◆ PROBLEMS TO WORK ON
1. According to the Gazette article about the last Johnstown Flood survivor, where did Frank Shomo die?
2. Reproduce the Gazette article about the last Johnstown Flood survivor word for word, starting at "Asked several years" and ending at "for flood survivors.".

◆ SOURCE

Last Johnstown Flood Survivor dies at 108
Indiana Gazette March 21, 1997

by Randy Wells, Gazette Staff Writer

Frank Shomo, the Indiana County man who made it into the record books as the last survivor of the Johnstown [Cambria County] Flood of 1889, died Thursday [March 20, 1997] at Blattenberger’s Personal Care Home in Black Lick.

He was 108 years old. In recent years Shomo had also been recognized as the oldest registered Republican in Indiana County, the oldest member of Zion Lutheran (now Faith Lutheran) Church in Robinson, and one of the oldest Master Masons in Pennsylvania.

Asked several years ago for the secret of his longevity, he replied, Put good cement in the foundation, tend to your own business, and treat others right.

Shomo was three months old on May 31, 1889 - the night the South Fork Dam on the Little Conemaugh River broke, sending a wall of water crashing into neighborhoods downstream, killing more than 2,200 people.

The Shomo family home along the former Main Line Canal in Lockport, Westmoreland County, was on ground high enough to escape the flood, and Shomp’s father often recounted for his son the terror of that night, and how their home became a haven for flood survivors.

Shomo once said his father kidded him and his brother about dipping their feet in the water, so they could say they survived the flood.

◆ SUPPLIED MATERIAL

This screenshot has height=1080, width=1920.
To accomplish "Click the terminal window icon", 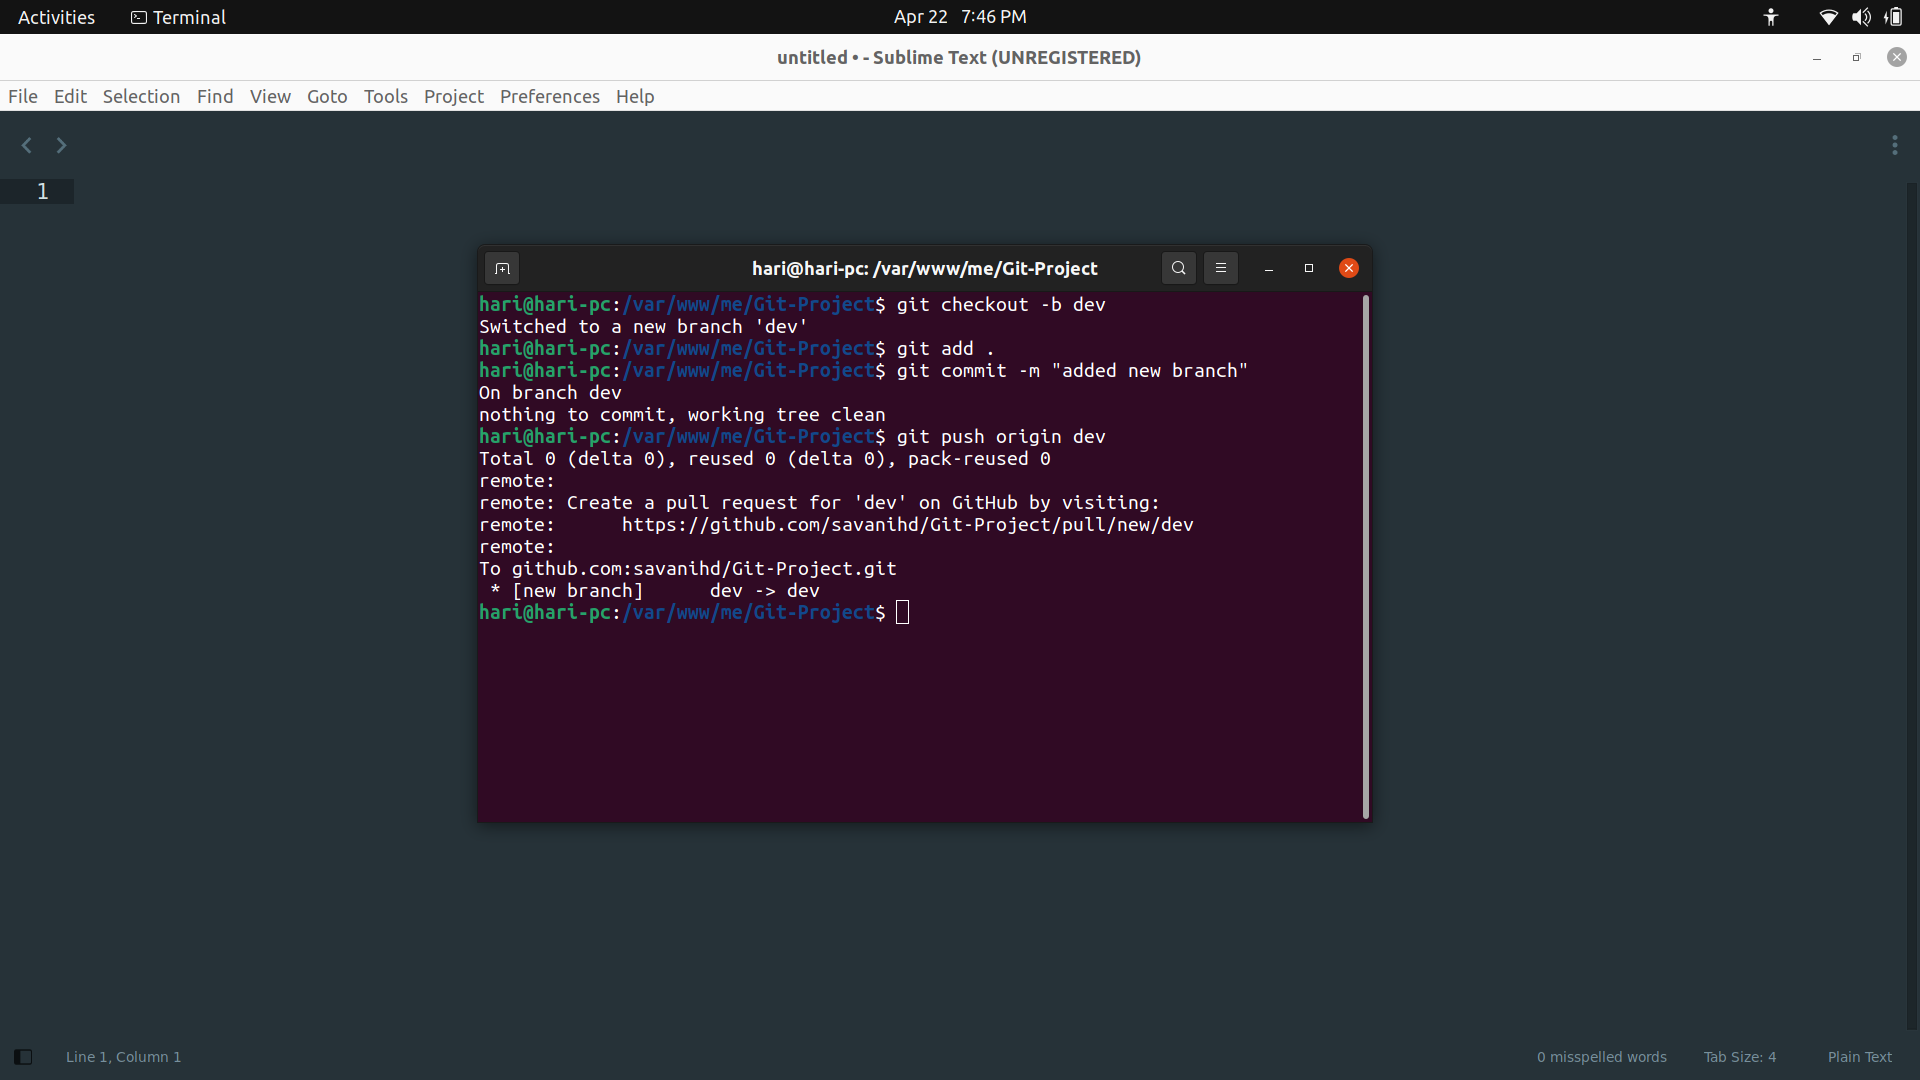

◆ TASK-BY-TASK SOLUTIONS
1. At Blattenberger’s Personal Care Home in Black Lick.

2.
Asked several years ago for the secret of his longevity, he replied, Put good cement in the foundation, tend to your own business, and treat others right.

Shomo was three months old on May 31, 1889 - the night the South Fork Dam on the Little Conemaugh River broke, sending a wall of water crashing into neighborhoods downstream, killing more than 2,200 people.

The Shomo family home along the former Main Line Canal in Lockport, Westmoreland County, was on ground high enough to escape the flood, and Shomp’s father often recounted for his son the terror of that night, and how their home became a haven for flood survivors.